— Start of Text passage —

How to get first element in a list of tuples?

>>> a = [(1, u'abc'), (2, u'def')]
>>> [i[0] for i in a]
[1, 2]

Use the zip function to decouple elements:

>>> inpt = [(1, u'abc'), (2, u'def')]
>>> unzipped = zip(*inpt)
>>> print unzipped
[(1, 2), (u'abc', u'def')]
>>> print list(unzipped[0])
[1, 2]

Edit (@BradSolomon): The above works for Python 2.x, where zip returns a list.

In Python 3.x, zip returns an iterator and the following is equivalent to the above:

>>> print(list(list(zip(*inpt))[0]))
[1, 2]

do you mean something like this?

new_list = [ seq[0] for seq in yourlist ]

What you actually have is a list of tuple objects, not a list of sets (as your original question implied). If it is actually a list of sets, then there is no first element because sets have no order.

Here I've created a flat list because generally that seems more useful than creating a list of 1 element tuples. However, you can easily create a list of 1 element tuples by just replacing seq[0] with (seq[0],).

— End of Text passage —
— Start of Dataset content —

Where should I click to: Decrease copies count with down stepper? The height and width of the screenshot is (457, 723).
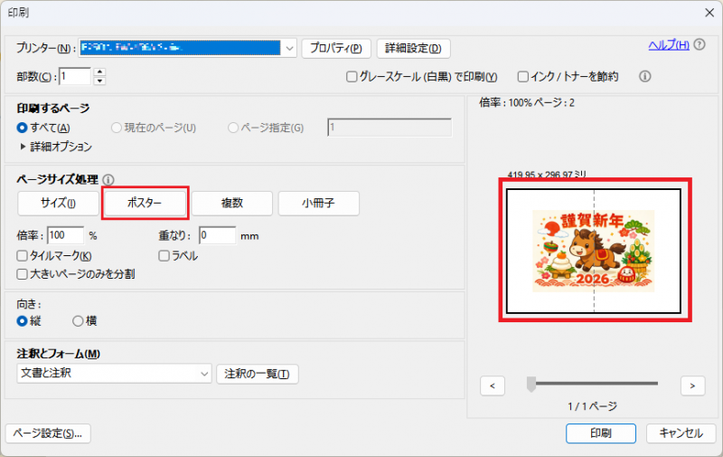tap(99, 81)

— End of Dataset content —

Exercise requirements:
Answer these about the tuple thread:
1. In Python 3.x, what does zip return?
2. Why would a list of sets have no first element?
3. What should seq[0] be replaced with to get a list of 1 element tuples?
Nothing in the listing is needed here.

Task output:
1. An iterator.
2. Sets have no order.
3. (seq[0],)